Exercise description:
Please carry on the article about the film Bleed for This, starting after its last sentence.

BEGIN Selected text

- Theatrical release poster
- Directed by: Ben Younger
- Screenplay by: Ben Younger
- Story by: Pippa Bianco; Angelo Pizzo; Ben Younger;
- Produced by: Bruce Cohen; Emma Tillinger Koskoff; Chad A. Verdi; Pamela Thur; Ben Younger;
- Starring: Miles Teller; Aaron Eckhart; Katey Sagal; Ciarán Hinds; Ted Levine;
- Cinematography: Larkin Seiple
- Edited by: Zac Stuart-Pontier
- Music by: Julia Holter
- Production companies: Bruce Cohen Productions; Magna Entertainment; Sikelia Productions; The Solution Entertainment Group; Verdi Productions; Younger Than You;
- Distributed by: Open Road Films
- Release dates: September 2, 2016 (Telluride); November 18, 2016 (United States);
- Running time: 117 minutes
- Country: United States
- Language: English
- Budget: $16 million
- Box office: $7.2 million

= Bleed for This =

Bleed for This is a 2016 American biographical sports film written and directed by Ben Younger and based on the life of former world champion boxer Vinny Pazienza. The film stars Miles Teller as Pazienza, with Aaron Eckhart, Katey Sagal, Ciarán Hinds, and Ted Levine in supporting roles.

The film had its world premiere at the 43rd Annual Telluride Film Festival on September 2, 2016, and was released in the United States on November 18, 2016, by Open Road Films.

END Selected text
BEGIN Provided data

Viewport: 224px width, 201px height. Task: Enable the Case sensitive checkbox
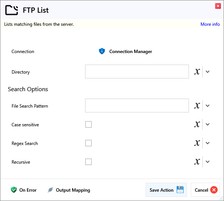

END Provided data
BEGIN Provided data

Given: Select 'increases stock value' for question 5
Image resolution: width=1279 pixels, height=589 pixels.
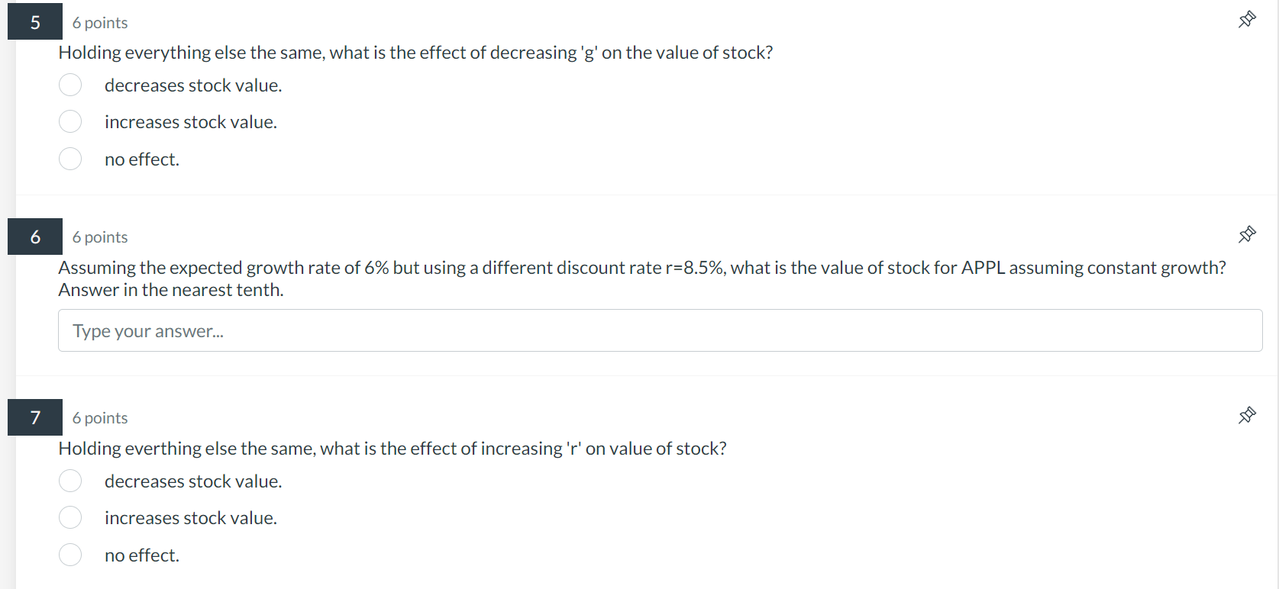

END Provided data
BEGIN Provided data

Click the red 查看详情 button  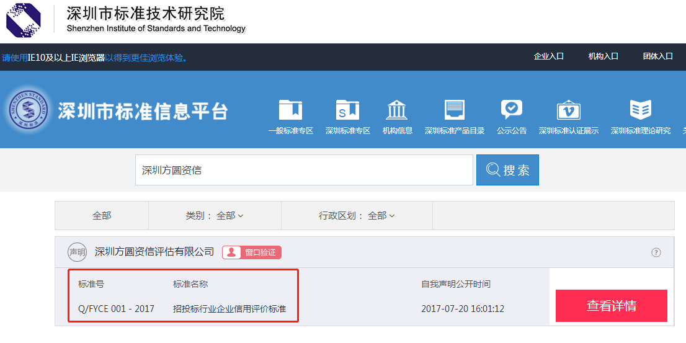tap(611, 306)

END Provided data

Task answer:
==Plot==
In November 1988, Vinny Pazienza boxes Roger Mayweather for the WBC World Light Welterweight Title. He arrives late to the weigh-in, having spent hours riding a stationary bicycle in order to make the weight limit. Vinny's final weight is 140 pounds even, which qualifies him for the fight.

Instead of sleeping, the cocky Vinny spends all night at the casino. The following day, he loses to Mayweather. At one point during the fight, Vinny is hit after the bell. His manager, Lou Duva, causes a scene by going after Mayweather and gets punched for his trouble. At the post-match press conference, Duva admits that he feels Vinny isn't serious about the championship and should consider retiring from boxing. This angers Vinny's father and coach, Angelo, and he confronts Duva. In the ensuing argument, Vinny announces that he wants another fight and fires Duva. He replaced his father as coach with Kevin Rooney; Angelo grudgingly agrees to become his manager instead.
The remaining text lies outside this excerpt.